## [Provided data]
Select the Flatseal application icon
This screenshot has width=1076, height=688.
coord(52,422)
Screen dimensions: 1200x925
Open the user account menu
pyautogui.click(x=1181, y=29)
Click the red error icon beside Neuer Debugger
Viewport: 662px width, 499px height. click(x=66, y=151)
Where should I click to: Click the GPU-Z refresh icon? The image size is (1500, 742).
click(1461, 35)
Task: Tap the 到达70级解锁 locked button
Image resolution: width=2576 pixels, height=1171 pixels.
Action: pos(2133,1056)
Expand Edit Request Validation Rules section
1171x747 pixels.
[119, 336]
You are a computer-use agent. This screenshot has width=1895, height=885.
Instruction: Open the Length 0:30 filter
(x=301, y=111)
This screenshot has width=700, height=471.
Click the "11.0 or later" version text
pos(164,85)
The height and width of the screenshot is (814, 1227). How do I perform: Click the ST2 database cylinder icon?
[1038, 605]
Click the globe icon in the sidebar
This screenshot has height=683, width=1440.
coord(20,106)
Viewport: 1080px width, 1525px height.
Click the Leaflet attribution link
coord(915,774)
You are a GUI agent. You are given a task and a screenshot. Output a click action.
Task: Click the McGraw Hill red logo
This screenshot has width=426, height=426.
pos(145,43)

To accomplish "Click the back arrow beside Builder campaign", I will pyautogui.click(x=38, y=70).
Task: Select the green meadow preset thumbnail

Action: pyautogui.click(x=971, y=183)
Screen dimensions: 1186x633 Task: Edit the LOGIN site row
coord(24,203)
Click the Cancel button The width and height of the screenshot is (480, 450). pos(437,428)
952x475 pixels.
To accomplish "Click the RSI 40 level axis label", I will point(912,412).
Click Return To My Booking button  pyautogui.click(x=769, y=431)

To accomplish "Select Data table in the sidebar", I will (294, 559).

## [Assignment]
Every line of the listing above is to be repeated exactly as written.

## [Solution to this task]
Select the Flatseal application icon
This screenshot has width=1076, height=688.
coord(52,422)
Screen dimensions: 1200x925
Open the user account menu
pyautogui.click(x=1181, y=29)
Click the red error icon beside Neuer Debugger
Viewport: 662px width, 499px height. click(x=66, y=151)
Where should I click to: Click the GPU-Z refresh icon? The image size is (1500, 742).
click(1461, 35)
Task: Tap the 到达70级解锁 locked button
Image resolution: width=2576 pixels, height=1171 pixels.
Action: pos(2133,1056)
Expand Edit Request Validation Rules section
1171x747 pixels.
[119, 336]
You are a computer-use agent. This screenshot has width=1895, height=885.
Instruction: Open the Length 0:30 filter
(x=301, y=111)
This screenshot has width=700, height=471.
Click the "11.0 or later" version text
pos(164,85)
The height and width of the screenshot is (814, 1227). How do I perform: Click the ST2 database cylinder icon?
[1038, 605]
Click the globe icon in the sidebar
This screenshot has height=683, width=1440.
coord(20,106)
Viewport: 1080px width, 1525px height.
Click the Leaflet attribution link
coord(915,774)
You are a GUI agent. You are given a task and a screenshot. Output a click action.
Task: Click the McGraw Hill red logo
This screenshot has width=426, height=426.
pos(145,43)

To accomplish "Click the back arrow beside Builder campaign", I will pyautogui.click(x=38, y=70).
Task: Select the green meadow preset thumbnail

Action: pyautogui.click(x=971, y=183)
Screen dimensions: 1186x633 Task: Edit the LOGIN site row
coord(24,203)
Click the Cancel button The width and height of the screenshot is (480, 450). pos(437,428)
952x475 pixels.
To accomplish "Click the RSI 40 level axis label", I will point(912,412).
Click Return To My Booking button  pyautogui.click(x=769, y=431)

To accomplish "Select Data table in the sidebar", I will (294, 559).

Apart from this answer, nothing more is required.